2. Be Confident in Your Work
Why should someone buy your design if you don’t even seem confident about it? Stand up for your hard work and back up your reasoning with research. You need to believe in your work! Be eager and animated when you’re presenting a project. I’ve been in class countless times when I’m watching someone present, and I’m not really listening because THEY don’t seem excited about it.
Also, professors aren’t going to be the only ones to critique you either. This past semester, a lot of my professors started having students initiate the critiques. I don’t necessarily agree with this, but again you’re going to be put in situations you don’t want to be in. Students can be cruel, but put on a good face and stand up for your work.
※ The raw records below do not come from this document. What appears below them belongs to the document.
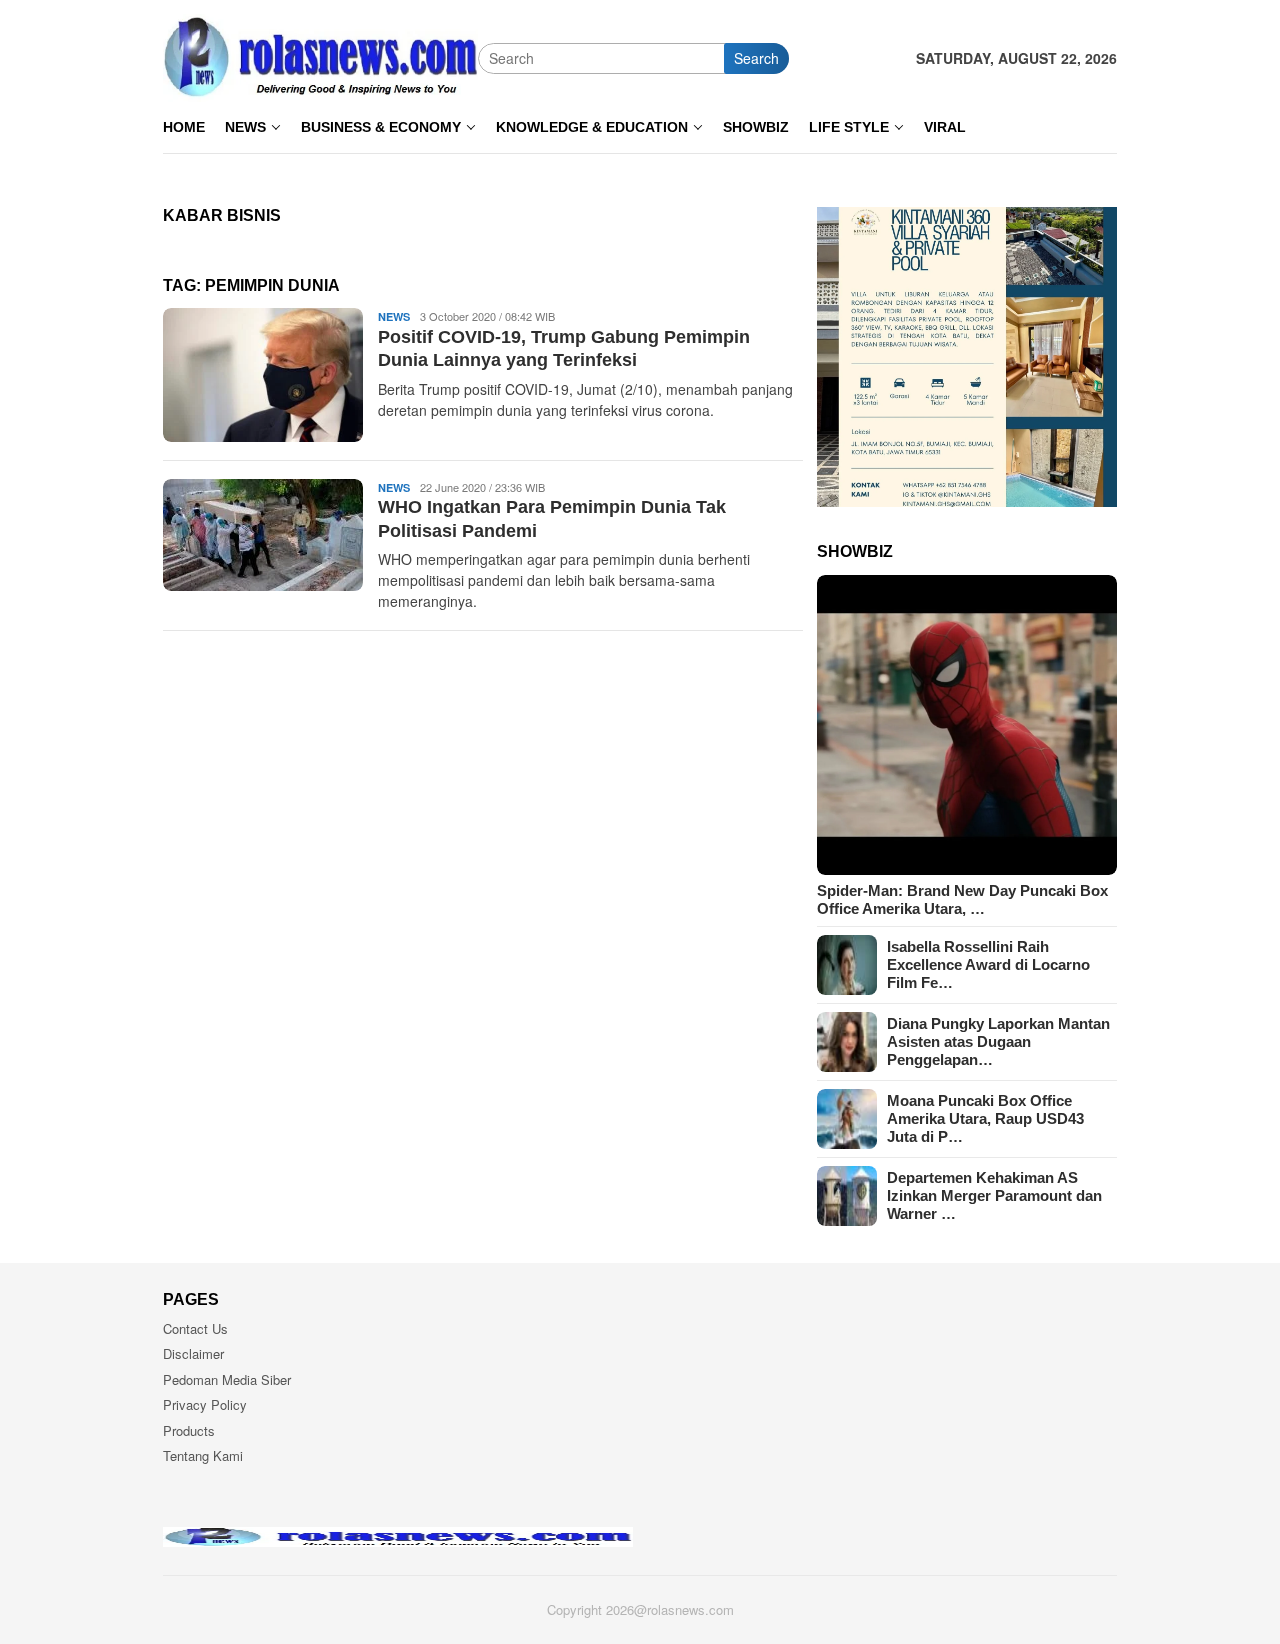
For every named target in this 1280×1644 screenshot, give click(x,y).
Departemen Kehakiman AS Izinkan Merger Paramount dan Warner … (994, 1195)
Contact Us (195, 1328)
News (394, 316)
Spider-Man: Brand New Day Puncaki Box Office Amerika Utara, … (962, 899)
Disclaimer (193, 1353)
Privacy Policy (205, 1404)
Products (189, 1430)
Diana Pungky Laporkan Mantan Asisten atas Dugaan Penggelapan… (998, 1041)
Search (756, 58)
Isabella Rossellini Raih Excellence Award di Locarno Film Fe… (988, 964)
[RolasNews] (320, 56)
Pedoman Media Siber (227, 1379)
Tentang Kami (203, 1455)
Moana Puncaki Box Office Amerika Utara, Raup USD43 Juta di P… (985, 1118)
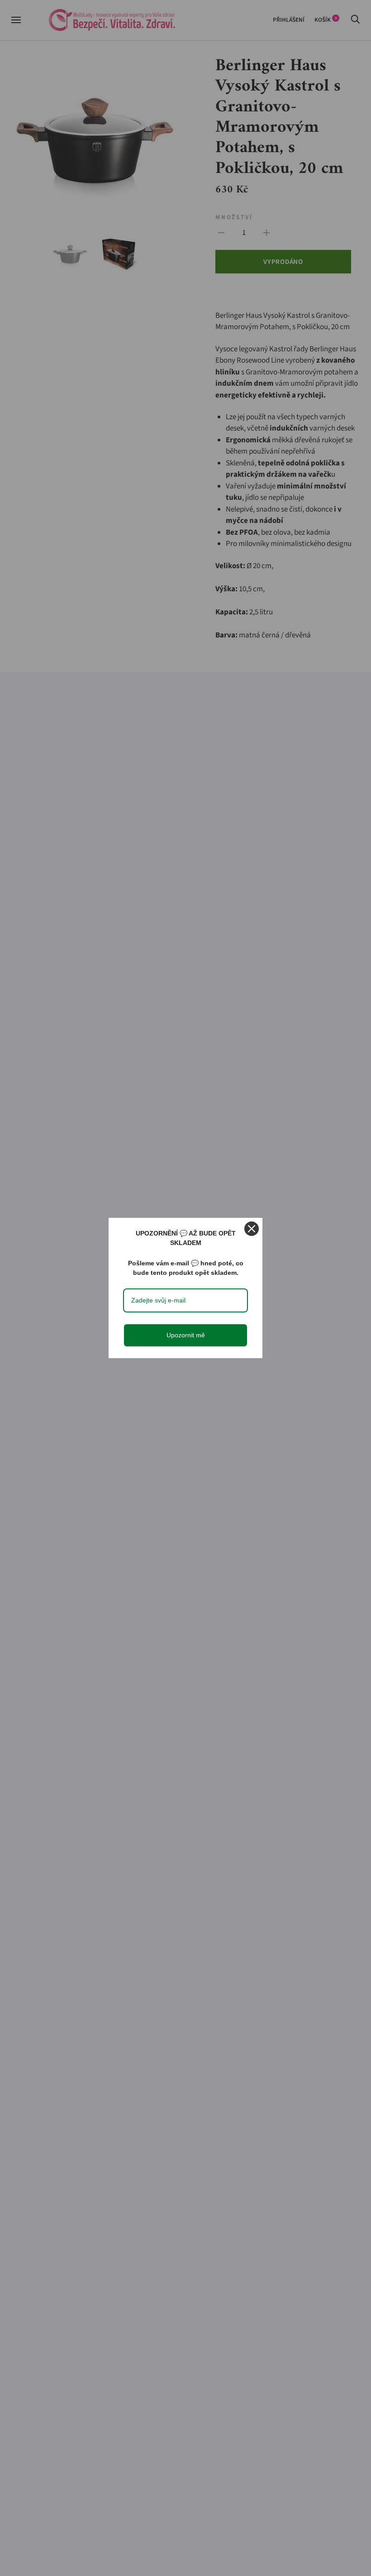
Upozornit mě (185, 1335)
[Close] (251, 1229)
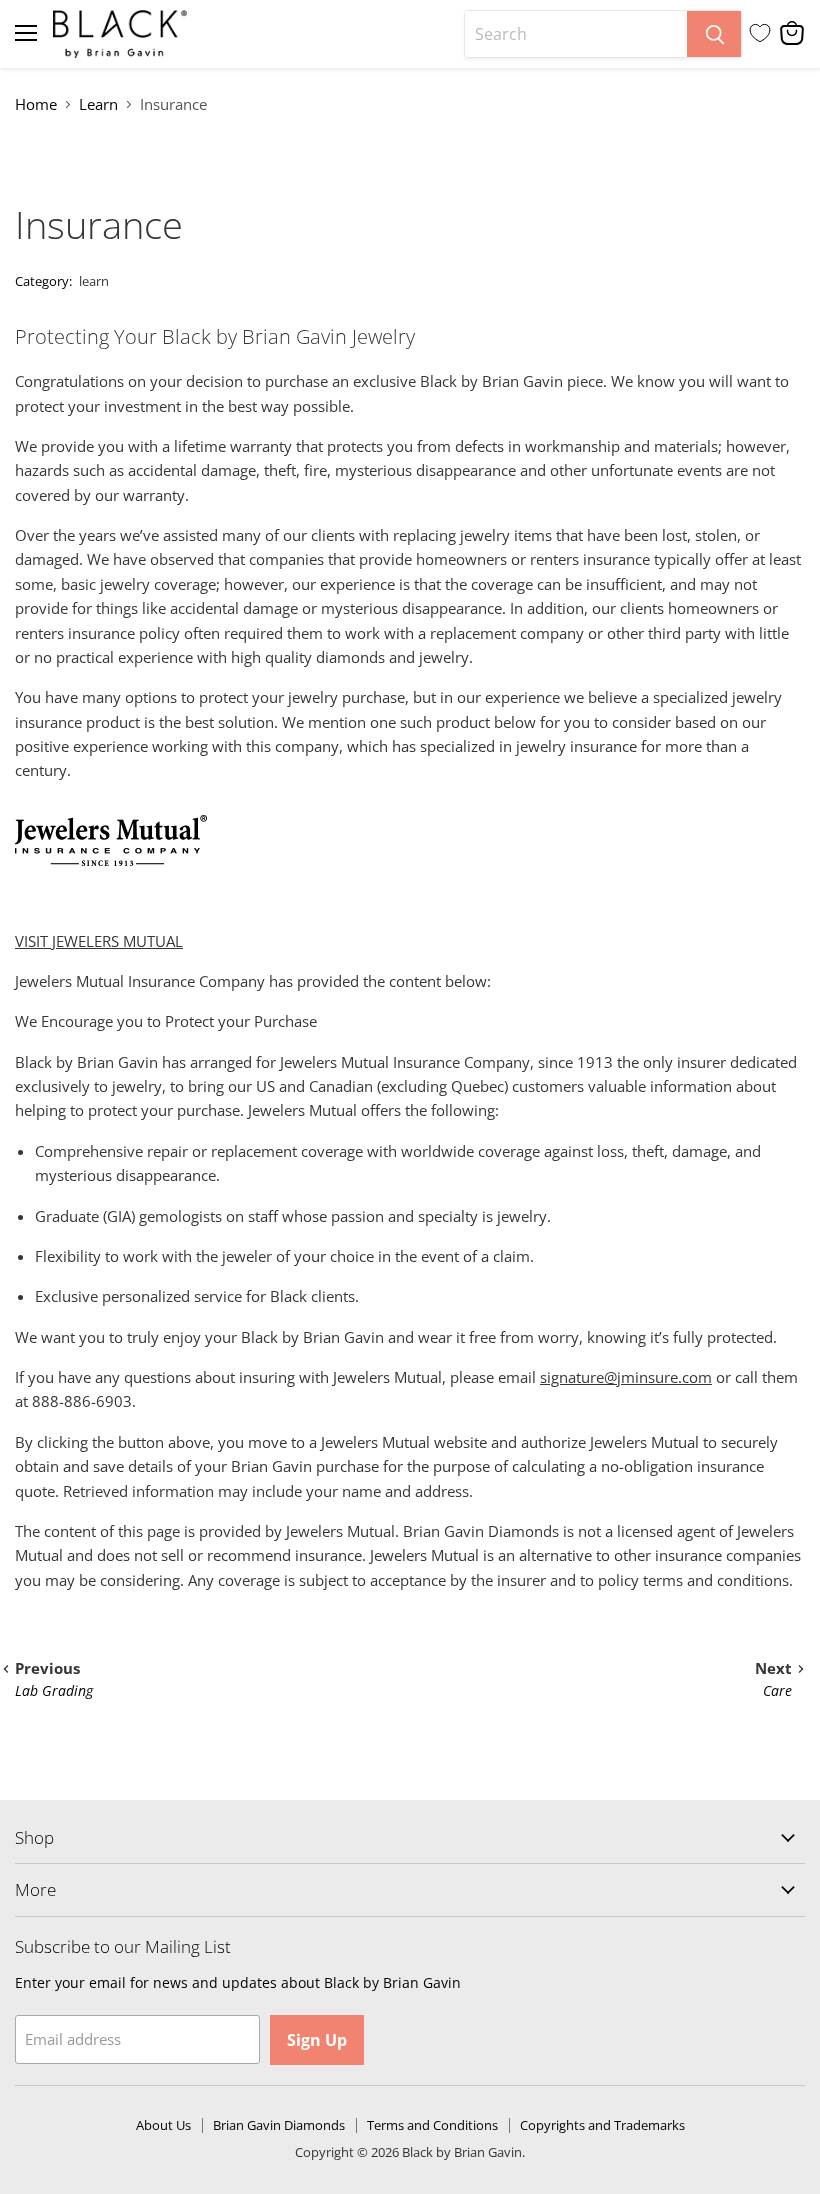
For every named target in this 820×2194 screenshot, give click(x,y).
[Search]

3. It’s Not All Fun and Games
Once you start taking your core fashion and art classes, school becomes really, REALLY fun. Prior to that, you will get pushed to your limits. They push you extra hard in the beginning to weed out the weak kids who aren’t serious about having this as a career. Things will be crazy, and you won’t have much of a life. You have to choose between sleep, having a social life, and schoolwork. Fashion school is a little different than other schools because you can’t throw together a bunch of nonsense and hand it in the next day. It’s easy to quickly pull together a paper, hand it in, and get an A, but finishing an extensive project is not something you can just do in one night. Professors know when you throw together a project the night before, and I strongly don’t recommend doing that. It will be embarrassing, and you can’t really follow rule #2 if you do this.
If you keep these three rules in the back of your mind, things will be a LOT easier to deal with, not only in school, but also in the “real world”. I promise. Thank you so much for reading my article! Good luck!